* WORK TO COMPLETE *
Present the part of the records that opens with the line containing "Find the location" and runs through the end of the records as a numbered list. Omit blank lines and leave out the pictures.
◇ ◇ ◇ ◇ ◇
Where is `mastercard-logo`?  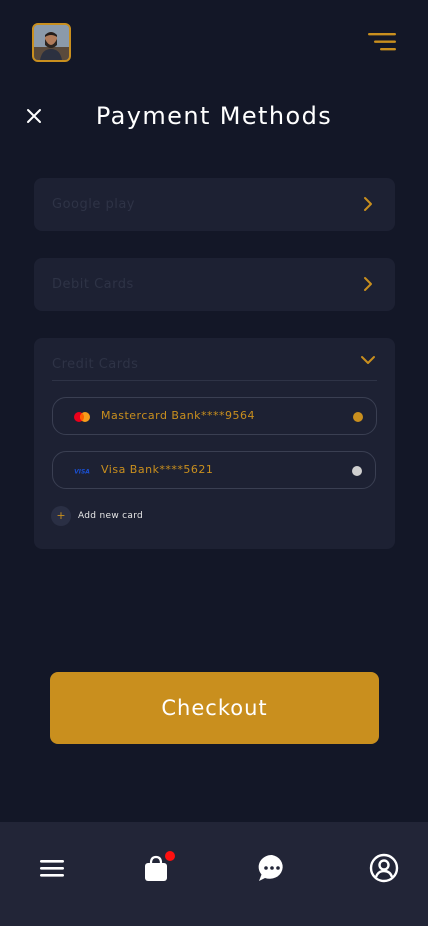 mastercard-logo is located at coordinates (82, 417).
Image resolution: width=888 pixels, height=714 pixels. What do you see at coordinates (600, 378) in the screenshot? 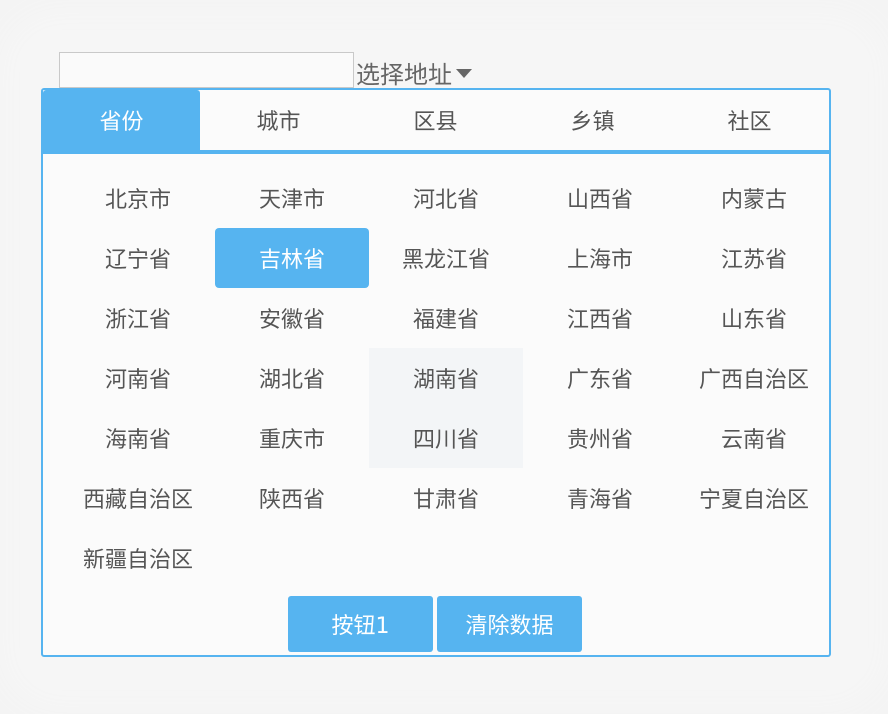
I see `province-option: 广东省` at bounding box center [600, 378].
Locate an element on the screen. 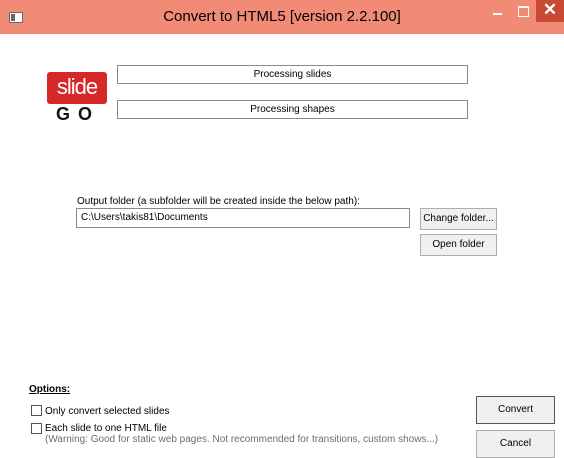 The width and height of the screenshot is (564, 458). maximize-button is located at coordinates (523, 11).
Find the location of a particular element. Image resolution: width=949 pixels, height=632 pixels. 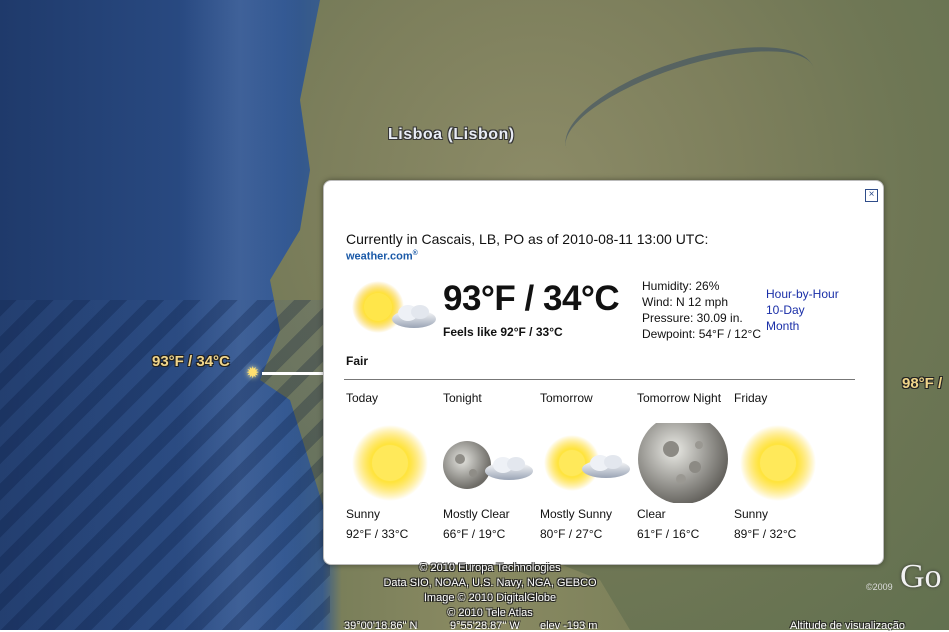

moon-with-cloud-icon is located at coordinates (488, 465).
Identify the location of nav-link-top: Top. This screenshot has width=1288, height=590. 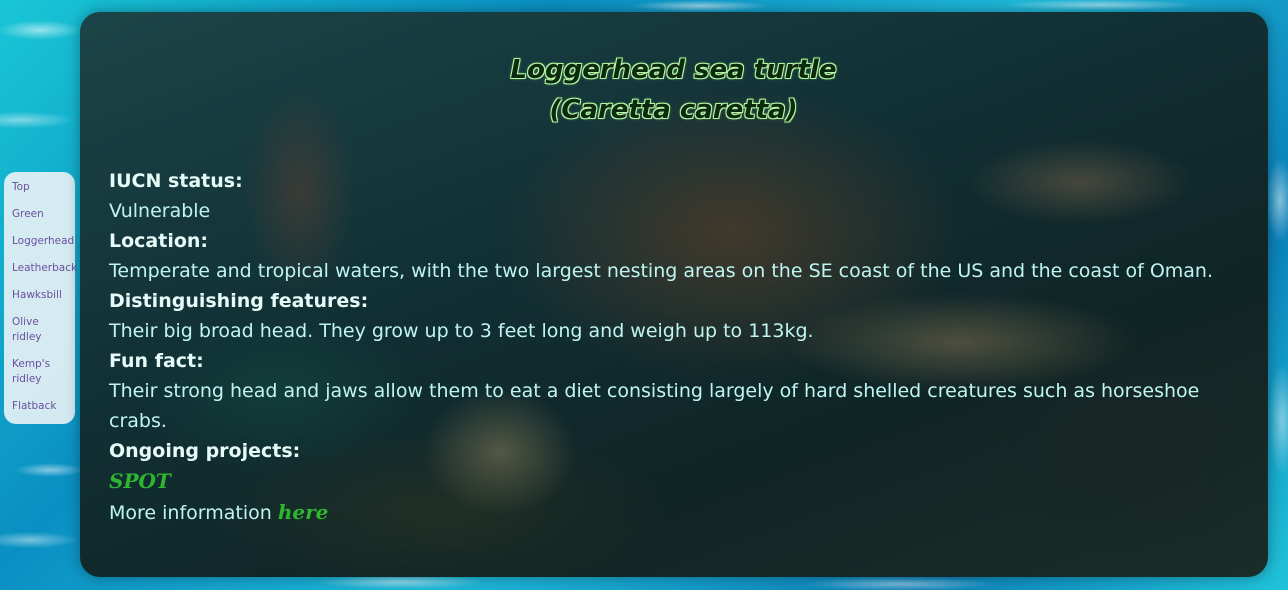
(44, 188).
◇ ◇ ◇ ◇ ◇
* ANSWER TO THIS TASK *
1. Find the location of a particular element. Image resolution: width=949 pixels, height=632 pixels. 
2. moon-with-cloud-icon is located at coordinates (488, 465).
3. Identify the location of nav-link-top: Top. This screenshot has width=1288, height=590. 
4. (44, 188).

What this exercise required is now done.